1)      What is in the flu vaccine
The World Health Organization makes recommendations every year based on flu patterns and virulence of viruses and then advises which strains should be included in the flu vaccine. For the 2016 southern hemisphere, the following strains have been incorporated:
  • an A/California/7/2009 (H1N1)pdm09-like virus;
  • an A/Hong Kong/4801/2014 (H3N2)-like virus;
  • a B/Brisbane/60/2008-like virus.
2)      Who should get a flu vaccine
The Centre for Disease Control and prevention recommends that anyone over 6 months of age should receive a flu vaccine. Anyone at high risk of developing complications from the flu should receive one. This includes
  • Children under 2 years of age
  • Adults over the age of 65 years
  • Anyone with a medical condition such as allergies, asthma, respiratory disorders, hypertension, diabetes, HIV, or other autoimmune disease
  • Anyone caring for people listed above
  • Anyone living in close contact with others such as care homes, boarding schools and their carers
3)      Can I still get flu even if I've had the flu vaccine
Yes. It's possible to get sick with the flu even if you have been vaccinated. This is possible for the following reasons:
  • You may be exposed to the flu virus before getting vaccinated or during the period that it takes the body to get protection after vaccination. Antibodies that provide protection take about 2 weeks to develop post vaccination.
  • You may be exposed to a flu virus that is not included in the seasonal flu vaccine. There are many different flu viruses that circulate every year. The flu vaccine is made to protect against the three or four flu viruses that research suggests will be most common.

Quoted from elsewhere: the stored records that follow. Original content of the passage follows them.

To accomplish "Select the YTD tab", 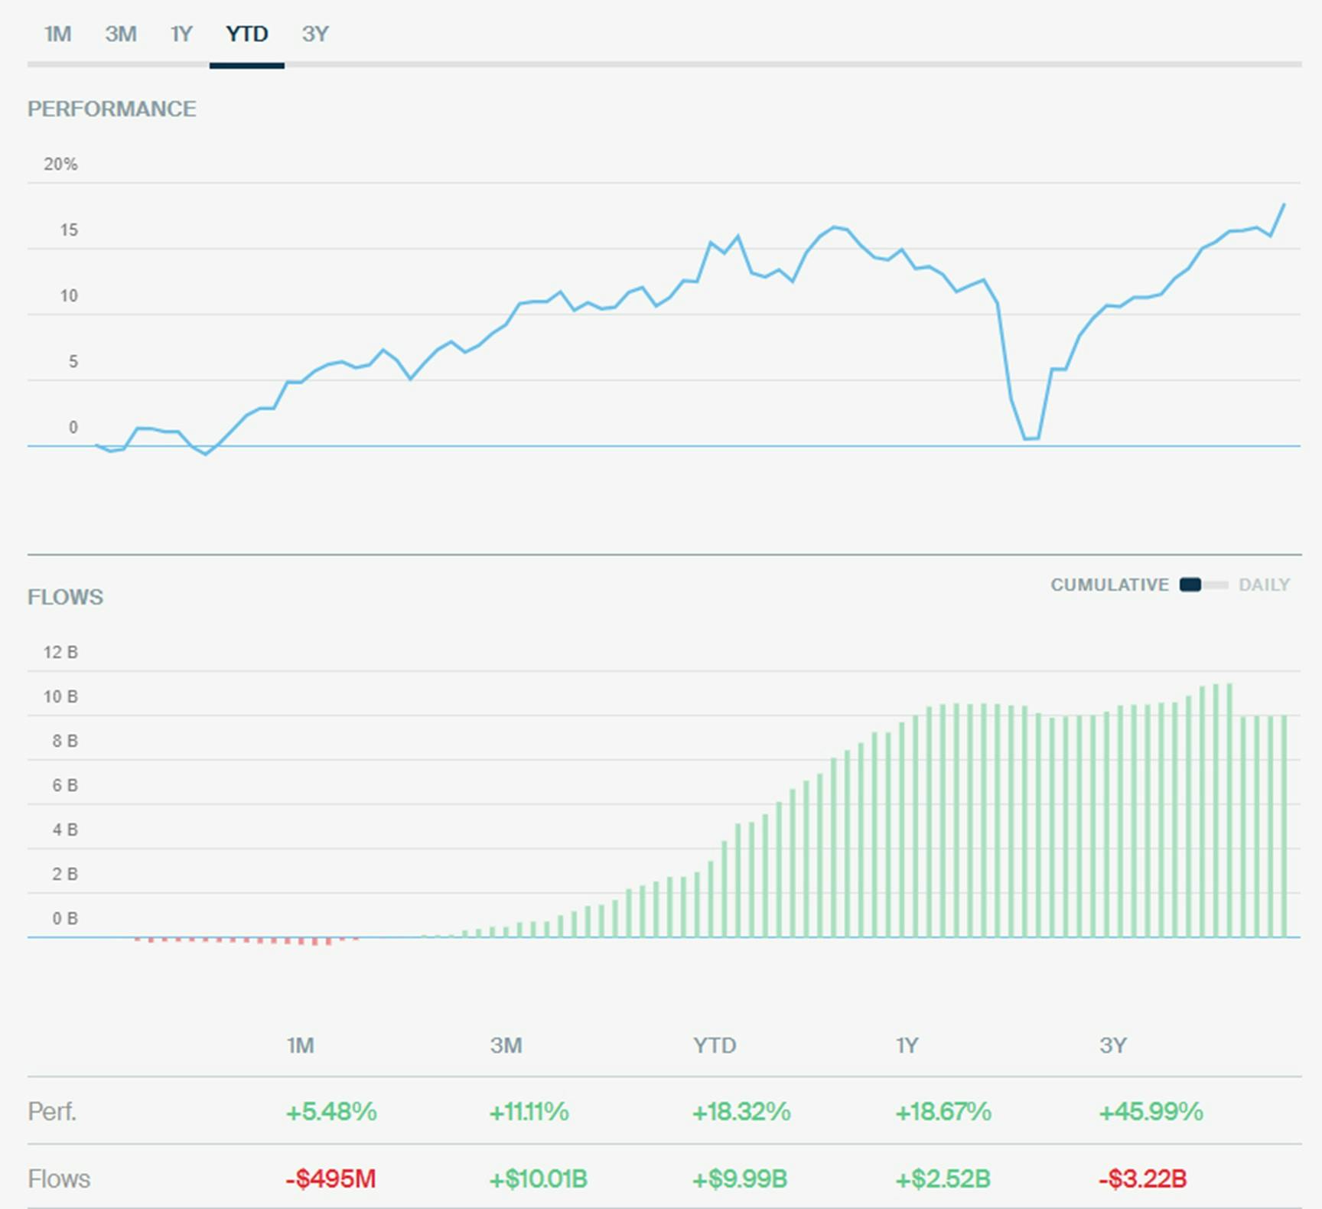I will [247, 34].
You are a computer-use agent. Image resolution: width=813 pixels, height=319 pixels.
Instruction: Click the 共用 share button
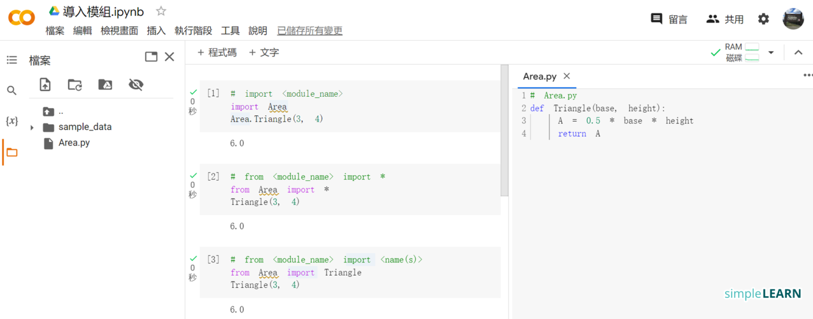[725, 19]
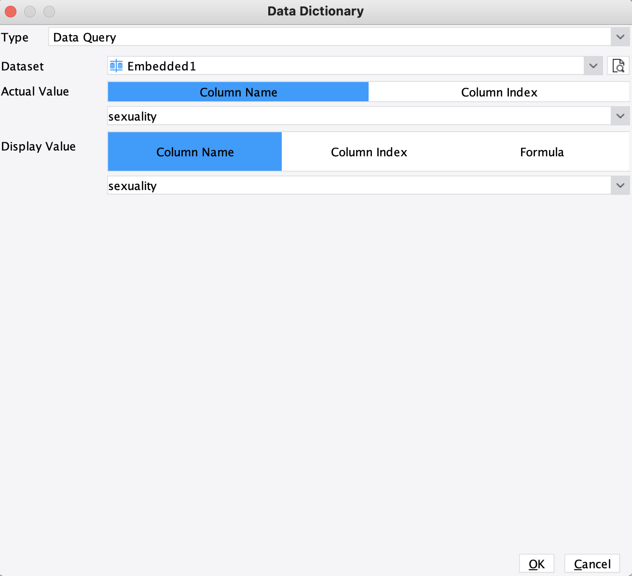Click the preview dataset icon beside Embedded1
The width and height of the screenshot is (632, 576).
click(618, 66)
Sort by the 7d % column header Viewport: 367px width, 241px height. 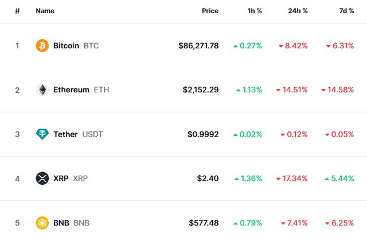tap(346, 11)
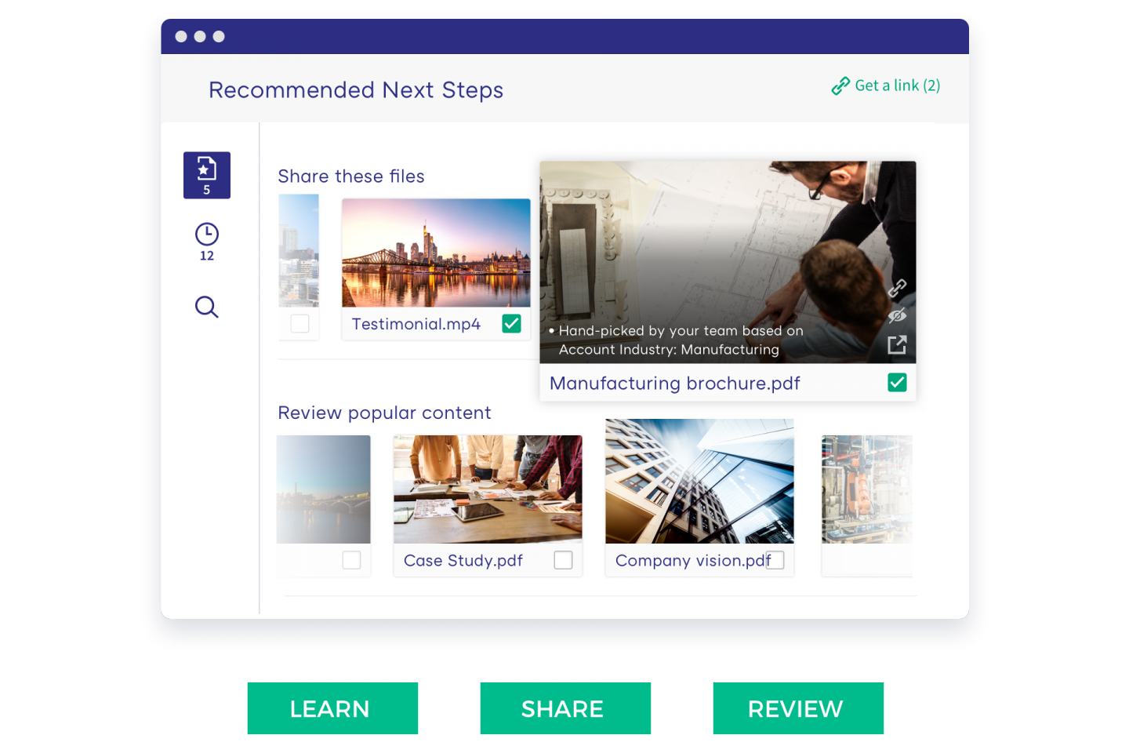Click the chain link icon beside Get a link
This screenshot has height=753, width=1129.
[840, 85]
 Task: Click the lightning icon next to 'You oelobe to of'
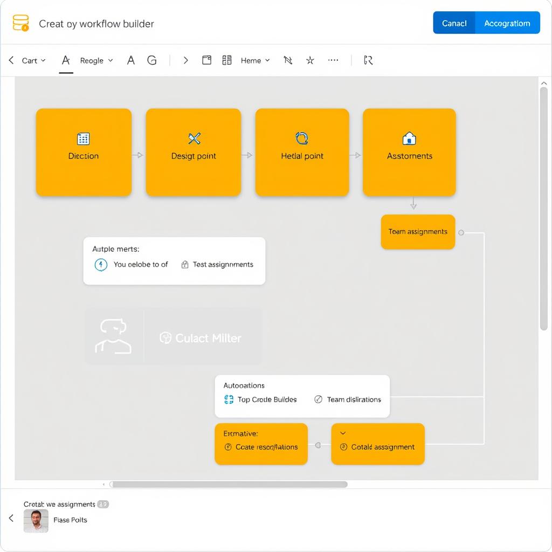[101, 265]
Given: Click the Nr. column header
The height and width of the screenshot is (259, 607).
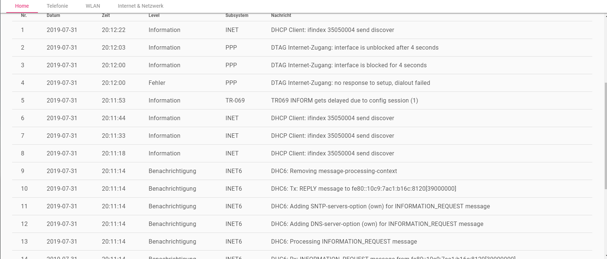Looking at the screenshot, I should (24, 15).
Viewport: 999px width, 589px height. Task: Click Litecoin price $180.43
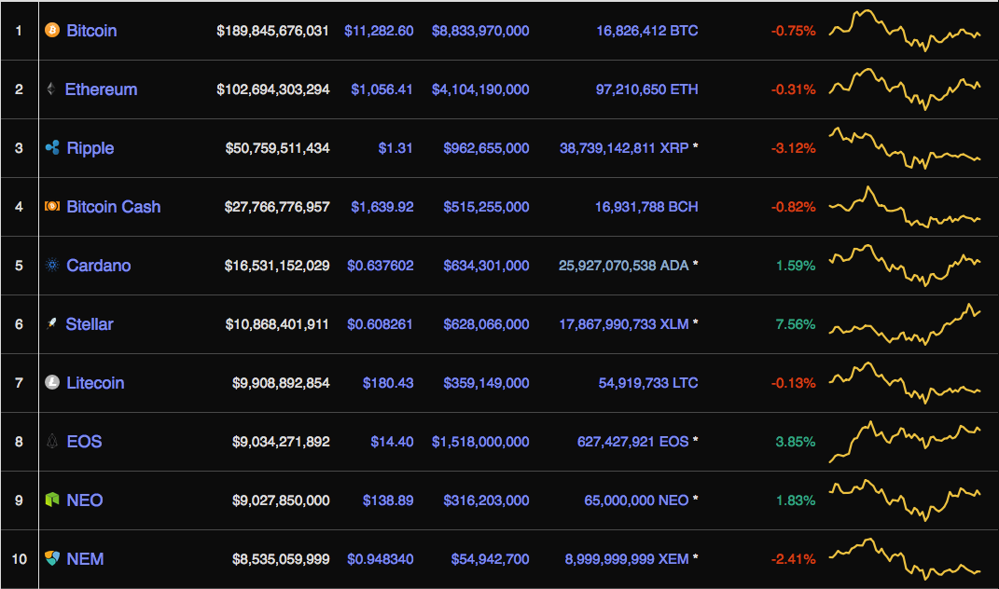point(388,383)
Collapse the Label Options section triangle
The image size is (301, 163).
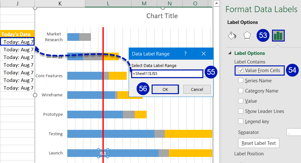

  • Unfortunately, some people can become infected with a flu virus the flu vaccine is designed to protect against, despite getting vaccinated. Protection provided by flu vaccination can vary widely, based in part on health and age factors of the person getting vaccinated. In general, the flu vaccine works best among healthy younger adults and older children. Some older people and people with certain chronic illnesses may develop less immunity after vaccination. Flu vaccination is not a perfect tool, but it is the best way to protect against flu infection.
4)      Can the flu vaccine cause flu
It is a myth that you can get flu from the flu vaccine. The viruses in the flu shot are killed, so people cannot get the flu from a flu vaccine.
5)      Is the flu vaccine safe in pregnancy
Yes. Studies show flu vaccines are safe for women in any stage of pregnancy
6)      Who should not get a flu vaccine
  • Children younger than 6 months cannot get a flu shot. Those who've had a severe allergic reaction to a flu vaccine in the past should generally not be vaccinated, the CDC says.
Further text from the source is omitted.